--- start DATA LINES ---

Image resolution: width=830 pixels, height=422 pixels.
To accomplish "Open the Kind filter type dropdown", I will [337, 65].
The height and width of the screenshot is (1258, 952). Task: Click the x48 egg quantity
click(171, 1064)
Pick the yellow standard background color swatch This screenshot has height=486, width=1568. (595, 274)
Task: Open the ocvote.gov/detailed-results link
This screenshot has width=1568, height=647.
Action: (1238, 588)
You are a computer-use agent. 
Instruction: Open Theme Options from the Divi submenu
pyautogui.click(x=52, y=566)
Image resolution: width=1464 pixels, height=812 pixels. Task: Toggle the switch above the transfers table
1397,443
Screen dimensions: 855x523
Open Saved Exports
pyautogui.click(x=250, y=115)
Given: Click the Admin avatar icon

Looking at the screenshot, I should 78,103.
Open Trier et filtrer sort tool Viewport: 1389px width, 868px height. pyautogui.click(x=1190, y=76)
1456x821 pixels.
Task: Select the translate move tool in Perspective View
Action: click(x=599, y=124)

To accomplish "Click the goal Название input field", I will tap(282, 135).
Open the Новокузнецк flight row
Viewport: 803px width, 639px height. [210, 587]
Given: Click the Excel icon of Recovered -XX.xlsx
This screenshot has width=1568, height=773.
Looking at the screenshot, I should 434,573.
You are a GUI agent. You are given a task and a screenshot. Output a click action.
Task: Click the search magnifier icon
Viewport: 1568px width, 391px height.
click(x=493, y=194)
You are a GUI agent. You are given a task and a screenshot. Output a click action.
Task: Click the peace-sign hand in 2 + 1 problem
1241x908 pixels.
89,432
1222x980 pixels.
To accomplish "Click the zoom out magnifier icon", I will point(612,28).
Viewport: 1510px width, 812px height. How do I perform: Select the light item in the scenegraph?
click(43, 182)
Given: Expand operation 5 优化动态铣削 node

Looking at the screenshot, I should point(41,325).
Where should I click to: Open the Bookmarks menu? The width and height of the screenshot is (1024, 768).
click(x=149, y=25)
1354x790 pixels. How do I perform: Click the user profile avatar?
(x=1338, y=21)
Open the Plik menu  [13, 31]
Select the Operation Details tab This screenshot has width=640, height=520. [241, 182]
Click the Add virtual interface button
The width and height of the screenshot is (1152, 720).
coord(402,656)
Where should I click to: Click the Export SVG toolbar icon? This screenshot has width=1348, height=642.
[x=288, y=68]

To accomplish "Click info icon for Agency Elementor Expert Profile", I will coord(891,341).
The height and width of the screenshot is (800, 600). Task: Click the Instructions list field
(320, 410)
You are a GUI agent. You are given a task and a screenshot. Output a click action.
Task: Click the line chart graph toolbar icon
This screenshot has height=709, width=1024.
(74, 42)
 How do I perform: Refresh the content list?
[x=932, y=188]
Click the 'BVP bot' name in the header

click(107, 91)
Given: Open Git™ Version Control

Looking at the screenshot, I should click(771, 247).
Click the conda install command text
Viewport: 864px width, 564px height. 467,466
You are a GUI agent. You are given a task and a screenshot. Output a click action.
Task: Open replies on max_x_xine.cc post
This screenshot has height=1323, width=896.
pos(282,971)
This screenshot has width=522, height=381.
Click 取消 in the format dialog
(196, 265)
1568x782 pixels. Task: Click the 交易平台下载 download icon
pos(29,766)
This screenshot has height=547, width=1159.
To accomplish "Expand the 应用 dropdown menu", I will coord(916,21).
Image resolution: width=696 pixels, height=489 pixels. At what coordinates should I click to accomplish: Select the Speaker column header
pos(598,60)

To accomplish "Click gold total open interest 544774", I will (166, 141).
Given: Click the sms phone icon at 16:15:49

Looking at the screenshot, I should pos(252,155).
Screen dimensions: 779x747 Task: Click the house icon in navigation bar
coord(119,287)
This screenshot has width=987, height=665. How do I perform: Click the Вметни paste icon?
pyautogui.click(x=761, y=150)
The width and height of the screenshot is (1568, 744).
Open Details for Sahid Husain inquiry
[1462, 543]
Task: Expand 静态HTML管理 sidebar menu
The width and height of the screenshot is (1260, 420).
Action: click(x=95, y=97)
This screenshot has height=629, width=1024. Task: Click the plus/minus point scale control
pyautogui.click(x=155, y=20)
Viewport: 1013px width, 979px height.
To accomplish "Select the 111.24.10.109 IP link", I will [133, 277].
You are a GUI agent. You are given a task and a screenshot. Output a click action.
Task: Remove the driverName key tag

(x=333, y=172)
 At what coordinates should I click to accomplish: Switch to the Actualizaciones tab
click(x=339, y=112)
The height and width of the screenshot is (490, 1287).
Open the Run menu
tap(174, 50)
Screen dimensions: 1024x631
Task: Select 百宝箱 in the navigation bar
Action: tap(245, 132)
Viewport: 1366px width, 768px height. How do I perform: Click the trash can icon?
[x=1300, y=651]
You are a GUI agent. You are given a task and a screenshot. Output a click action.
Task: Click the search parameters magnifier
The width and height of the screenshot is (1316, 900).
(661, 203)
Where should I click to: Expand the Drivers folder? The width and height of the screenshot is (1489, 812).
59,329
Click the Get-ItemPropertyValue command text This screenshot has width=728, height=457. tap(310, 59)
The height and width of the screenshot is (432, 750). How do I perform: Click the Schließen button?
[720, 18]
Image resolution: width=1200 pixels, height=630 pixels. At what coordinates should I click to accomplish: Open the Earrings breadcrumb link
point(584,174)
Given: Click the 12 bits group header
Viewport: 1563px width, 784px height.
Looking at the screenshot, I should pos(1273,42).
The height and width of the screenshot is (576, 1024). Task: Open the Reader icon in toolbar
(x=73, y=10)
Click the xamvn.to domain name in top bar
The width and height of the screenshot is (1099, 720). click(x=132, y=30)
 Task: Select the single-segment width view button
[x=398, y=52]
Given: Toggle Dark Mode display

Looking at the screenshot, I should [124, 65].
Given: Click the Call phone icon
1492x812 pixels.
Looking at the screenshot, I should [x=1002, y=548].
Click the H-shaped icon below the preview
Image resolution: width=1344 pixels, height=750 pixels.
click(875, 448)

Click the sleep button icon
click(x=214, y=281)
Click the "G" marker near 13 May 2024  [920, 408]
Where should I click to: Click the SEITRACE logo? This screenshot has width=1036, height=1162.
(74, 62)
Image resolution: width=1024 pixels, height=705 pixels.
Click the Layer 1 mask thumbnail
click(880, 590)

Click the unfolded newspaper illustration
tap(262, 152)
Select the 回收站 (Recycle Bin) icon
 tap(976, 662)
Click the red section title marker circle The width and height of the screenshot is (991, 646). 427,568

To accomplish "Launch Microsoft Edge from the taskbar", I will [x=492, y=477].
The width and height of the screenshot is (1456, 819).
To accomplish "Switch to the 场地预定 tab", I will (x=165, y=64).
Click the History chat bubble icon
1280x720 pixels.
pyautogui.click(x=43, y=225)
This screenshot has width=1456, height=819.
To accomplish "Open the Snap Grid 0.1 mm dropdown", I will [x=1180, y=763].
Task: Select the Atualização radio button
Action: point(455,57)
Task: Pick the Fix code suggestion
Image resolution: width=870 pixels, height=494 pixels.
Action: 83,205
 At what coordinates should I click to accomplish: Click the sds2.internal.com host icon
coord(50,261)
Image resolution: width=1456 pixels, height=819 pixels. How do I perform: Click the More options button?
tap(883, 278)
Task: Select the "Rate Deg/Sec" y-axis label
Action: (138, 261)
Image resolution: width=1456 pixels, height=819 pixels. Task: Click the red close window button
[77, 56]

--- end DATA LINES ---

WRITTEN REQUEST: Could you format every line of the items above as a JSON list of strings, with one string per line and blank lines left out?

SOLUTION TO THIS PROBLEM:
[
  "Image resolution: width=830 pixels, height=422 pixels.",
  "To accomplish \"Open the Kind filter type dropdown\", I will [337, 65].",
  "The height and width of the screenshot is (1258, 952). Task: Click the x48 egg quantity",
  "click(171, 1064)",
  "Pick the yellow standard background color swatch This screenshot has height=486, width=1568. (595, 274)",
  "Task: Open the ocvote.gov/detailed-results link",
  "This screenshot has width=1568, height=647.",
  "Action: (1238, 588)",
  "You are a computer-use agent. ",
  "Instruction: Open Theme Options from the Divi submenu",
  "pyautogui.click(x=52, y=566)",
  "Image resolution: width=1464 pixels, height=812 pixels. Task: Toggle the switch above the transfers table",
  "1397,443",
  "Screen dimensions: 855x523",
  "Open Saved Exports",
  "pyautogui.click(x=250, y=115)",
  "Given: Click the Admin avatar icon",
  "Looking at the screenshot, I should 78,103.",
  "Open Trier et filtrer sort tool Viewport: 1389px width, 868px height. pyautogui.click(x=1190, y=76)",
  "1456x821 pixels.",
  "Task: Select the translate move tool in Perspective View",
  "Action: click(x=599, y=124)",
  "To accomplish \"Click the goal Название input field\", I will tap(282, 135).",
  "Open the Новокузнецк flight row",
  "Viewport: 803px width, 639px height. [210, 587]",
  "Given: Click the Excel icon of Recovered -XX.xlsx",
  "This screenshot has width=1568, height=773.",
  "Looking at the screenshot, I should 434,573.",
  "You are a GUI agent. You are given a task and a screenshot. Output a click action.",
  "Task: Click the search magnifier icon",
  "Viewport: 1568px width, 391px height.",
  "click(x=493, y=194)",
  "You are a GUI agent. You are given a task and a screenshot. Output a click action.",
  "Task: Click the peace-sign hand in 2 + 1 problem",
  "1241x908 pixels.",
  "89,432",
  "1222x980 pixels.",
  "To accomplish \"Click the zoom out magnifier icon\", I will point(612,28).",
  "Viewport: 1510px width, 812px height. How do I perform: Select the light item in the scenegraph?",
  "click(43, 182)",
  "Given: Expand operation 5 优化动态铣削 node",
  "Looking at the screenshot, I should point(41,325).",
  "Where should I click to: Open the Bookmarks menu? The width and height of the screenshot is (1024, 768).",
  "click(x=149, y=25)",
  "1354x790 pixels. How do I perform: Click the user profile avatar?",
  "(x=1338, y=21)",
  "Open the Plik menu  [13, 31]",
  "Select the Operation Details tab This screenshot has width=640, height=520. [241, 182]",
  "Click the Add virtual interface button",
  "The width and height of the screenshot is (1152, 720).",
  "coord(402,656)",
  "Where should I click to: Click the Export SVG toolbar icon? This screenshot has width=1348, height=642.",
  "[x=288, y=68]",
  "To accomplish \"Click info icon for Agency Elementor Expert Profile\", I will coord(891,341).",
  "The height and width of the screenshot is (800, 600). Task: Click the Instructions list field",
  "(320, 410)",
  "You are a GUI agent. You are given a task and a screenshot. Output a click action.",
  "Task: Click the line chart graph toolbar icon",
  "This screenshot has height=709, width=1024.",
  "(74, 42)",
  " How do I perform: Refresh the content list?",
  "[x=932, y=188]",
  "Click the 'BVP bot' name in the header",
  "click(107, 91)",
  "Given: Open Git™ Version Control",
  "Looking at the screenshot, I should click(771, 247).",
  "Click the conda install command text",
  "Viewport: 864px width, 564px height. 467,466",
  "You are a GUI agent. You are given a task and a screenshot. Output a click action.",
  "Task: Open replies on max_x_xine.cc post",
  "This screenshot has height=1323, width=896.",
  "pos(282,971)",
  "This screenshot has width=522, height=381.",
  "Click 取消 in the format dialog",
  "(196, 265)",
  "1568x782 pixels. Task: Click the 交易平台下载 download icon",
  "pos(29,766)",
  "This screenshot has height=547, width=1159.",
  "To accomplish \"Expand the 应用 dropdown menu\", I will coord(916,21).",
  "Image resolution: width=696 pixels, height=489 pixels. At what coordinates should I click to accomplish: Select the Speaker column header",
  "pos(598,60)",
  "To accomplish \"Click gold total open interest 544774\", I will (166, 141).",
  "Given: Click the sms phone icon at 16:15:49",
  "Looking at the screenshot, I should pos(252,155).",
  "Screen dimensions: 779x747 Task: Click the house icon in navigation bar",
  "coord(119,287)",
  "This screenshot has width=987, height=665. How do I perform: Click the Вметни paste icon?",
  "pyautogui.click(x=761, y=150)",
  "The width and height of the screenshot is (1568, 744).",
  "Open Details for Sahid Husain inquiry",
  "[1462, 543]",
  "Task: Expand 静态HTML管理 sidebar menu",
  "The width and height of the screenshot is (1260, 420).",
  "Action: click(x=95, y=97)",
  "This screenshot has height=629, width=1024. Task: Click the plus/minus point scale control",
  "pyautogui.click(x=155, y=20)",
  "Viewport: 1013px width, 979px height.",
  "To accomplish \"Select the 111.24.10.109 IP link\", I will [133, 277].",
  "You are a GUI agent. You are given a task and a screenshot. Output a click action.",
  "Task: Remove the driverName key tag",
  "(x=333, y=172)",
  " At what coordinates should I click to accomplish: Switch to the Actualizaciones tab",
  "click(x=339, y=112)",
  "The height and width of the screenshot is (490, 1287).",
  "Open the Run menu",
  "tap(174, 50)",
  "Screen dimensions: 1024x631",
  "Task: Select 百宝箱 in the navigation bar",
  "Action: tap(245, 132)",
  "Viewport: 1366px width, 768px height. How do I perform: Click the trash can icon?",
  "[x=1300, y=651]",
  "You are a GUI agent. You are given a task and a screenshot. Output a click action.",
  "Task: Click the search parameters magnifier",
  "The width and height of the screenshot is (1316, 900).",
  "(661, 203)",
  "Where should I click to: Expand the Drivers folder? The width and height of the screenshot is (1489, 812).",
  "59,329",
  "Click the Get-ItemPropertyValue command text This screenshot has width=728, height=457. tap(310, 59)",
  "The height and width of the screenshot is (432, 750). How do I perform: Click the Schließen button?",
  "[720, 18]",
  "Image resolution: width=1200 pixels, height=630 pixels. At what coordinates should I click to accomplish: Open the Earrings breadcrumb link",
  "point(584,174)",
  "Given: Click the 12 bits group header",
  "Viewport: 1563px width, 784px height.",
  "Looking at the screenshot, I should pos(1273,42).",
  "The height and width of the screenshot is (576, 1024). Task: Open the Reader icon in toolbar",
  "(x=73, y=10)",
  "Click the xamvn.to domain name in top bar",
  "The width and height of the screenshot is (1099, 720). click(x=132, y=30)",
  " Task: Select the single-segment width view button",
  "[x=398, y=52]",
  "Given: Toggle Dark Mode display",
  "Looking at the screenshot, I should [124, 65].",
  "Given: Click the Call phone icon",
  "1492x812 pixels.",
  "Looking at the screenshot, I should [x=1002, y=548].",
  "Click the H-shaped icon below the preview",
  "Image resolution: width=1344 pixels, height=750 pixels.",
  "click(875, 448)",
  "Click the sleep button icon",
  "click(x=214, y=281)",
  "Click the \"G\" marker near 13 May 2024  [920, 408]",
  "Where should I click to: Click the SEITRACE logo? This screenshot has width=1036, height=1162.",
  "(74, 62)",
  "Image resolution: width=1024 pixels, height=705 pixels.",
  "Click the Layer 1 mask thumbnail",
  "click(880, 590)",
  "Click the unfolded newspaper illustration",
  "tap(262, 152)",
  "Select the 回收站 (Recycle Bin) icon",
  " tap(976, 662)",
  "Click the red section title marker circle The width and height of the screenshot is (991, 646). 427,568",
  "To accomplish \"Launch Microsoft Edge from the taskbar\", I will [x=492, y=477].",
  "The width and height of the screenshot is (1456, 819).",
  "To accomplish \"Switch to the 场地预定 tab\", I will (x=165, y=64).",
  "Click the History chat bubble icon",
  "1280x720 pixels.",
  "pyautogui.click(x=43, y=225)",
  "This screenshot has width=1456, height=819.",
  "To accomplish \"Open the Snap Grid 0.1 mm dropdown\", I will [x=1180, y=763].",
  "Task: Select the Atualização radio button",
  "Action: point(455,57)",
  "Task: Pick the Fix code suggestion",
  "Image resolution: width=870 pixels, height=494 pixels.",
  "Action: 83,205",
  " At what coordinates should I click to accomplish: Click the sds2.internal.com host icon",
  "coord(50,261)",
  "Image resolution: width=1456 pixels, height=819 pixels. How do I perform: Click the More options button?",
  "tap(883, 278)",
  "Task: Select the \"Rate Deg/Sec\" y-axis label",
  "Action: (138, 261)",
  "Image resolution: width=1456 pixels, height=819 pixels. Task: Click the red close window button",
  "[77, 56]"
]